Data from: A comprehensive DNA barcode database for Central European beetles with a focus on Germany: adding more than 3,500 identified species to BOLD
Morinière, Jérôme et al. (2014), Data from: A comprehensive DNA barcode database for Central European beetles with a focus on Germany: adding more than 3,500 identified species to BOLD, Dryad, Dataset, https://doi.org/10.5061/dryad.gg8fg
Beetles are the most diverse group of animals and are crucial for ecosystem functioning. In many countries, they are well established for environmental impact assessment, but even in the well-studied Central European fauna, species identification can be very difficult. A comprehensive and taxonomically well-curated DNA barcode library could remedy this deficit and could also link hundreds of years of traditional knowledge with next generation sequencing technology. However, such a beetle library is missing to date.

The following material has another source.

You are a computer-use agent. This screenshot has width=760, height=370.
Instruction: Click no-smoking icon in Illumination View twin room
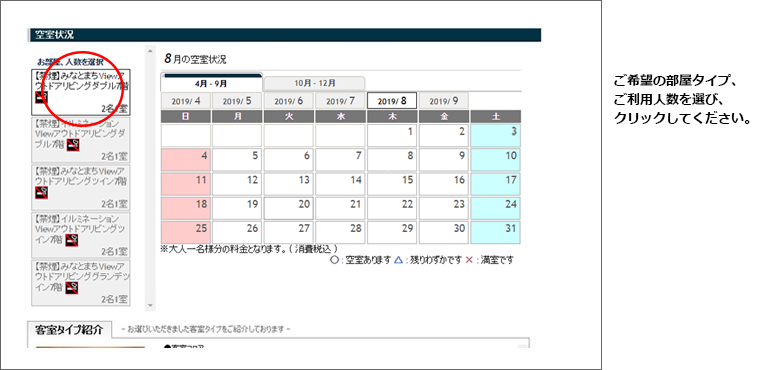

This study provides the globally largest DNA barcode reference library for Coleoptera for 15 948 individuals belonging to 3514 well-identified species (53% of the German fauna) with representatives from 97 of 103 families (94%). This study is the first comprehensive regional test of the efficiency of DNA barcoding for beetles with a focus on Germany. Sequences ≥500 bp were recovered from 63% of the specimens analysed (15 948 of 25 294) with short sequences from another 997 specimens. Whereas most specimens (92.2%) could be unambiguously assigned to a single known species by sequence diversity at CO1, 1089 specimens (6.8%) were assigned to more than one Barcode Index Number (BIN), creating 395 BINs which need further study to ascertain if they represent cryptic species, mitochondrial introgression, or simply regional variation in widespread species. We found 409 specimens (2.6%) that shared a BIN assignment with another species, most involving a pair of closely allied species as 43 BINs were involved. Most of these taxa were separated by barcodes although sequence divergences were low. Only 155 specimens (0.97%) show identical or overlapping clusters.